Merge pull request #1680 from qJkee/OCPEDGE-1102

openshift-merge-bot[bot] · web-flow · commit aabe03ae1ad7 · 2024-06-19T11:17:15.000Z
OCPEDGE-1102: Revert high cpu usage alert description
diff --git a/bindata/assets/alerts/cpu-utilization.yaml b/bindata/assets/alerts/cpu-utilization.yaml
@@ -10,18 +10,15 @@ spec:
         - alert: HighOverallControlPlaneCPU
           annotations:
             summary: >-
-              CPU utilization across all control plane nodes is more than 60% of the total available CPU. Control plane node outage may cause a cascading failure; increase available CPU.

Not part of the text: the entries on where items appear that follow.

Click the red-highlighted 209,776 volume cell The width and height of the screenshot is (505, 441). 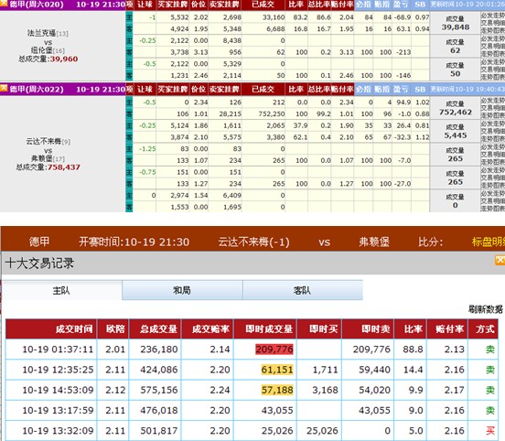click(274, 350)
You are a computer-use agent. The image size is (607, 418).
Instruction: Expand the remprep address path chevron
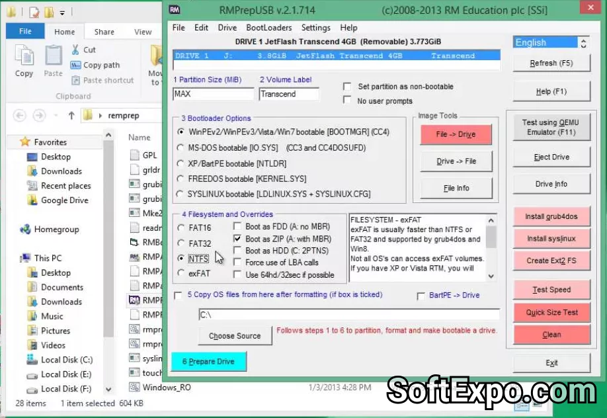[x=101, y=116]
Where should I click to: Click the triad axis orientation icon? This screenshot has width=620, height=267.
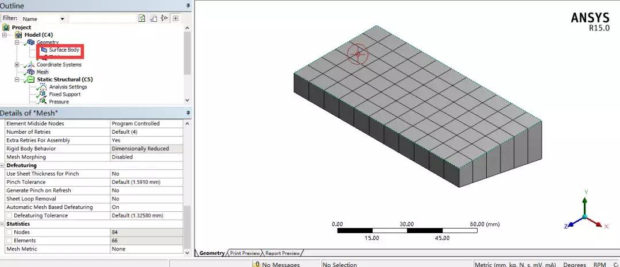coord(584,216)
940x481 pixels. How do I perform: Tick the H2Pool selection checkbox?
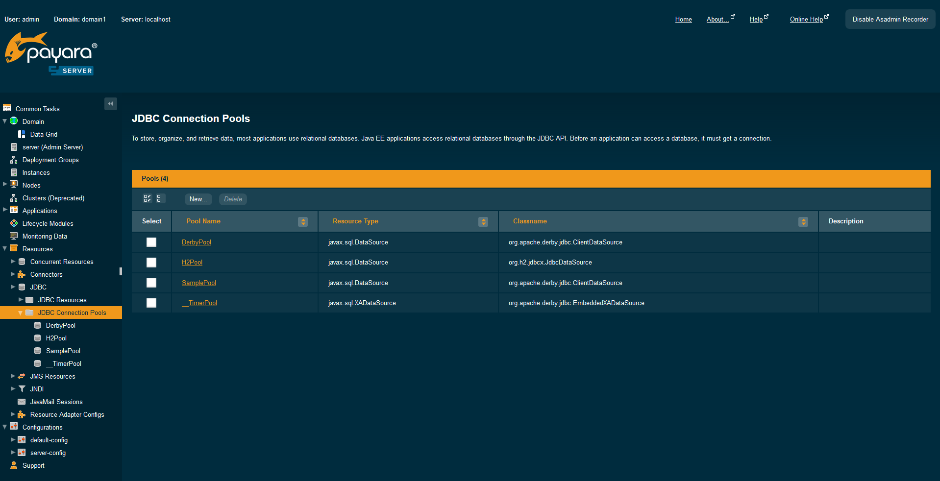151,263
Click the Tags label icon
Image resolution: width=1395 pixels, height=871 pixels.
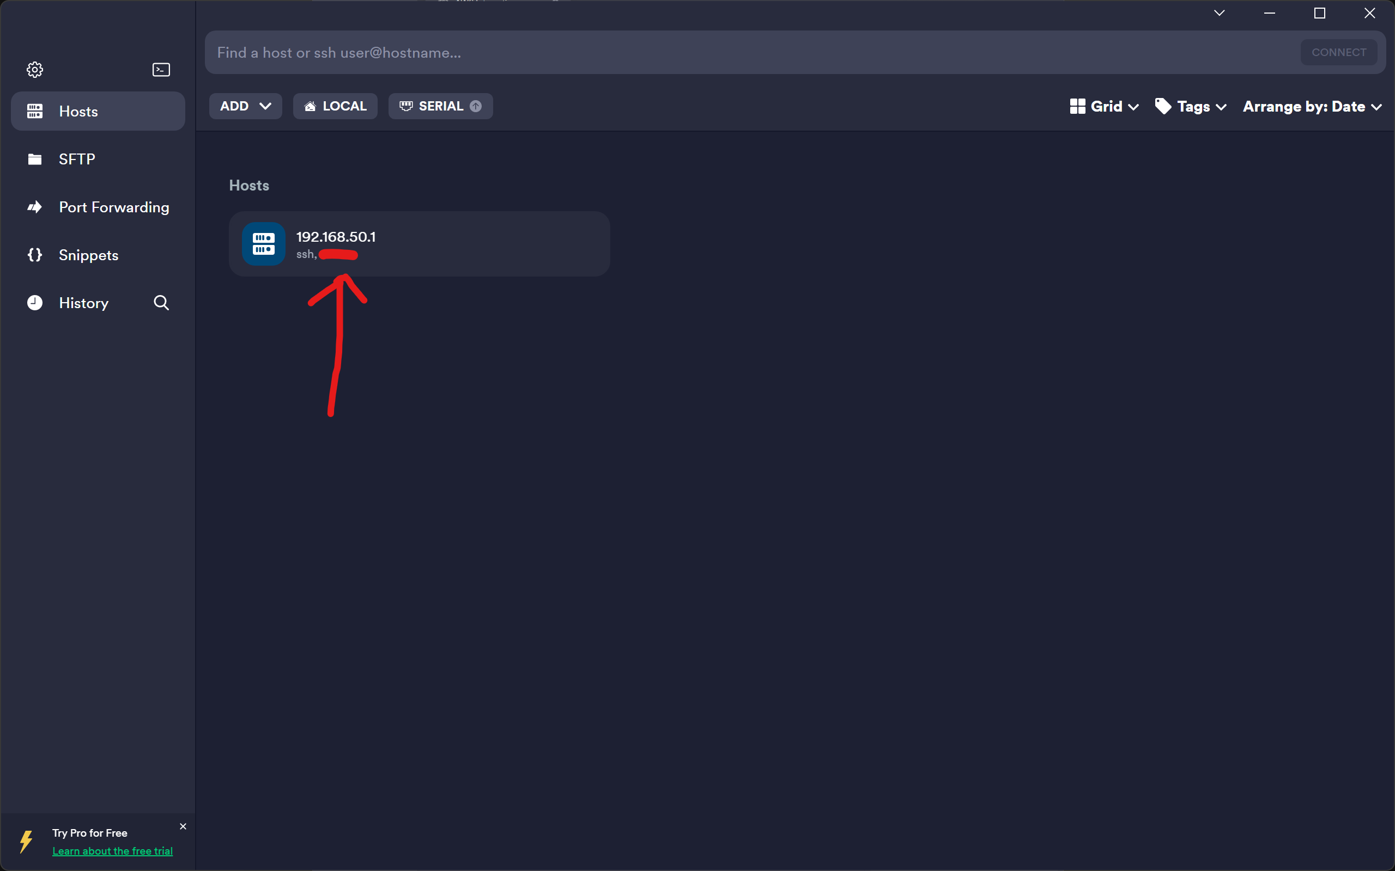[1163, 107]
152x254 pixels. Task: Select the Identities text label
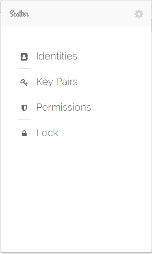(x=57, y=56)
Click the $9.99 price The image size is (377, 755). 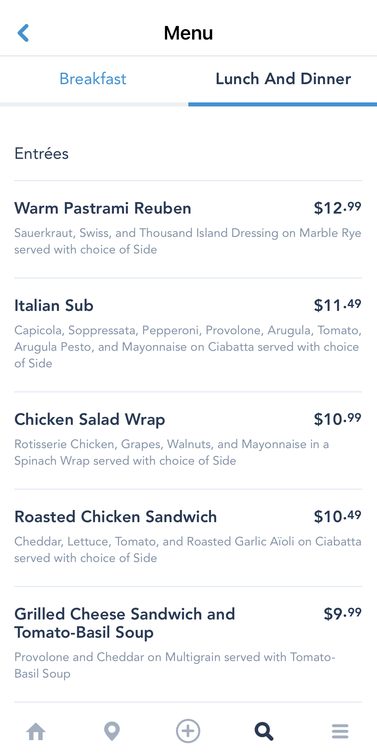click(342, 613)
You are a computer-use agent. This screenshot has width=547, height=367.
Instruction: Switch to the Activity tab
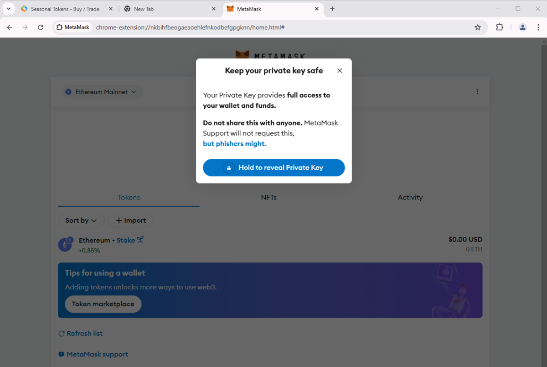tap(410, 198)
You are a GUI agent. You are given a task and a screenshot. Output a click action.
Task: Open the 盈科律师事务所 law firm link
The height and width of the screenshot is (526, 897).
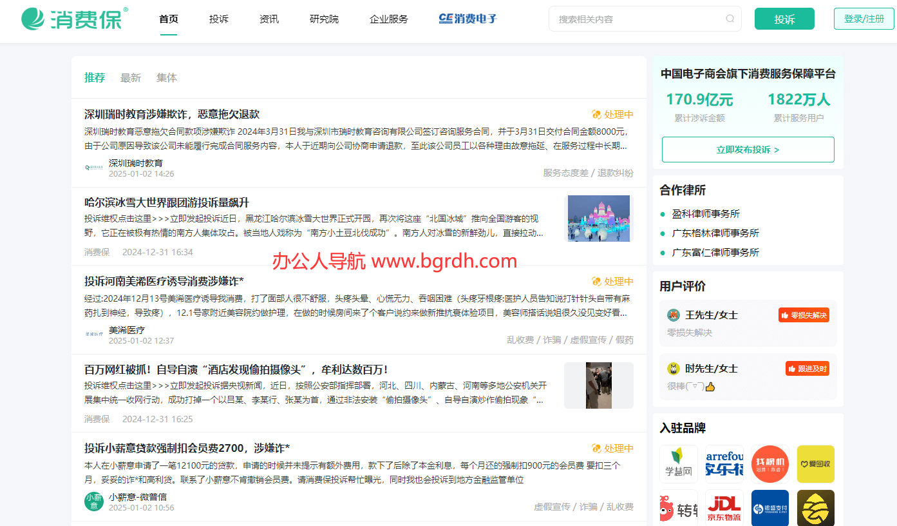pyautogui.click(x=706, y=213)
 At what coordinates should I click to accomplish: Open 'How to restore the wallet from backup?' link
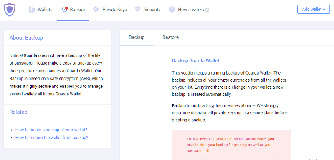pyautogui.click(x=52, y=138)
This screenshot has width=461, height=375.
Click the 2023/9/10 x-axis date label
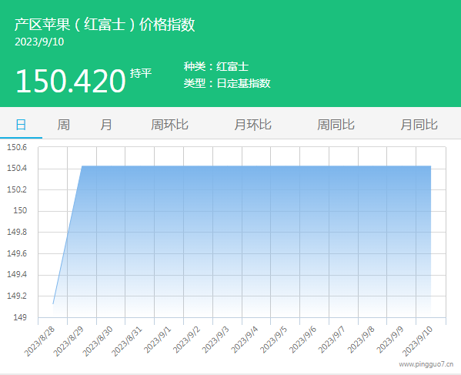click(417, 340)
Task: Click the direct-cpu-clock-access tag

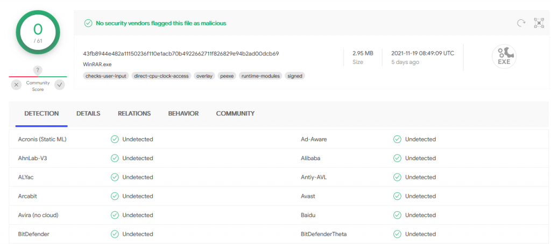Action: coord(161,76)
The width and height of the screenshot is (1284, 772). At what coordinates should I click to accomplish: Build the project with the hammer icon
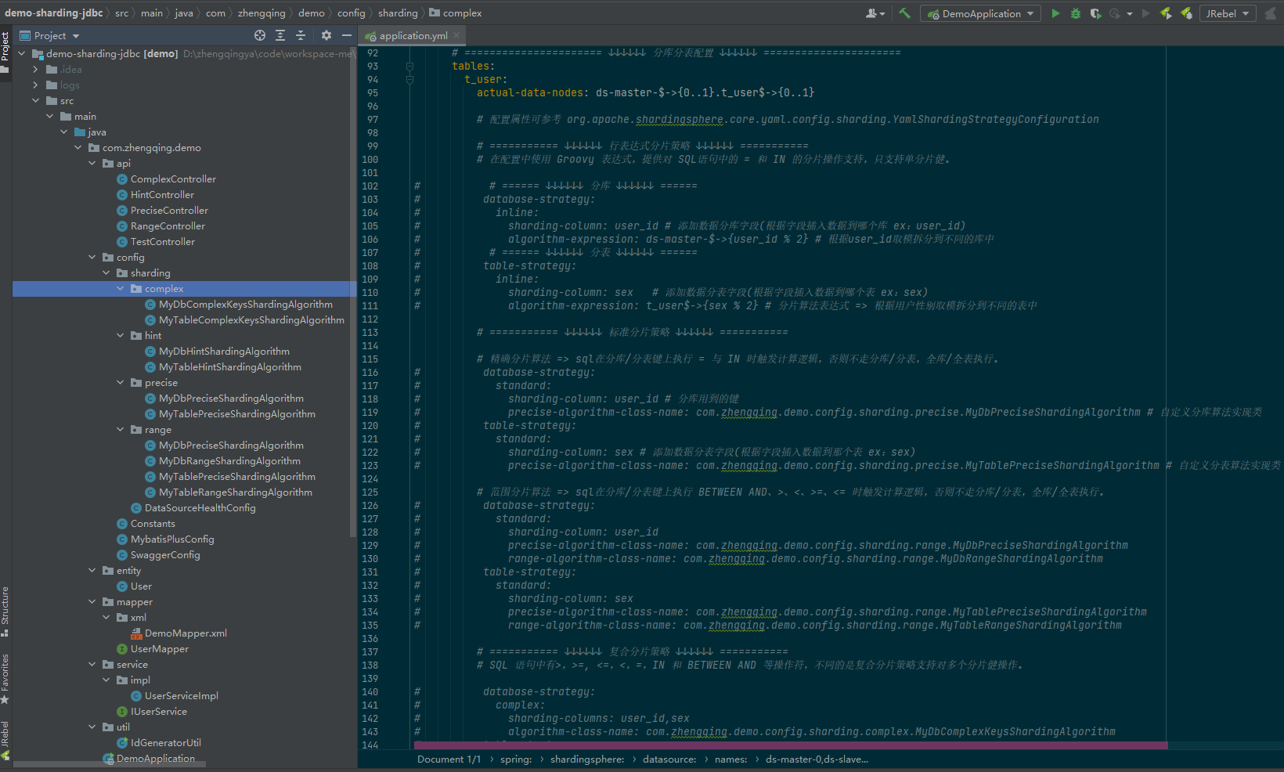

+              CPU utilization across all three control plane nodes is higher than two control plane nodes can sustain; a single control plane node outage may
+              cause a cascading failure; increase available CPU.
             runbook_url: https://github.com/openshift/runbooks/blob/master/alerts/cluster-kube-apiserver-operator/ExtremelyHighIndividualControlPlaneCPU.md
             description: >-
-              On a multi-node cluster with three control plane nodes, the overall CPU utilization may only be about 2/3 of all available capacity.
+              Given three control plane nodes, the overall CPU utilization may only be about 2/3 of all available capacity.
               This is because if a single control plane node fails, the remaining two must handle the load of the cluster in order to be HA.
-              If the cluster is using more than 2/3 of all capacity, if one control plane node fails, the remaining two are likely to fail when they take the load.
+              If the cluster is using more than 2/3 of all capacity, if one control plane node fails, the remaining two are likely to
+              fail when they take the load.
               To fix this, increase the CPU and memory on your control plane nodes.
-              
-              On a single node OpenShift (SNO) cluster, this alert will also fire if the 2/3 of the CPU cores of the node are in use by any workload. This level of CPU utlization
-              of an SNO cluster is probably not a problem under most circumstances, but high levels of utilization may result in degraded performance.
-              To manage this alert or silence it in case of false positives see the following link: 
-              https://docs.openshift.com/container-platform/latest/monitoring/managing-alerts.html
           expr: |
             sum(
               100 - (avg by (instance) (rate(node_cpu_seconds_total{mode="idle"}[1m])) * 100)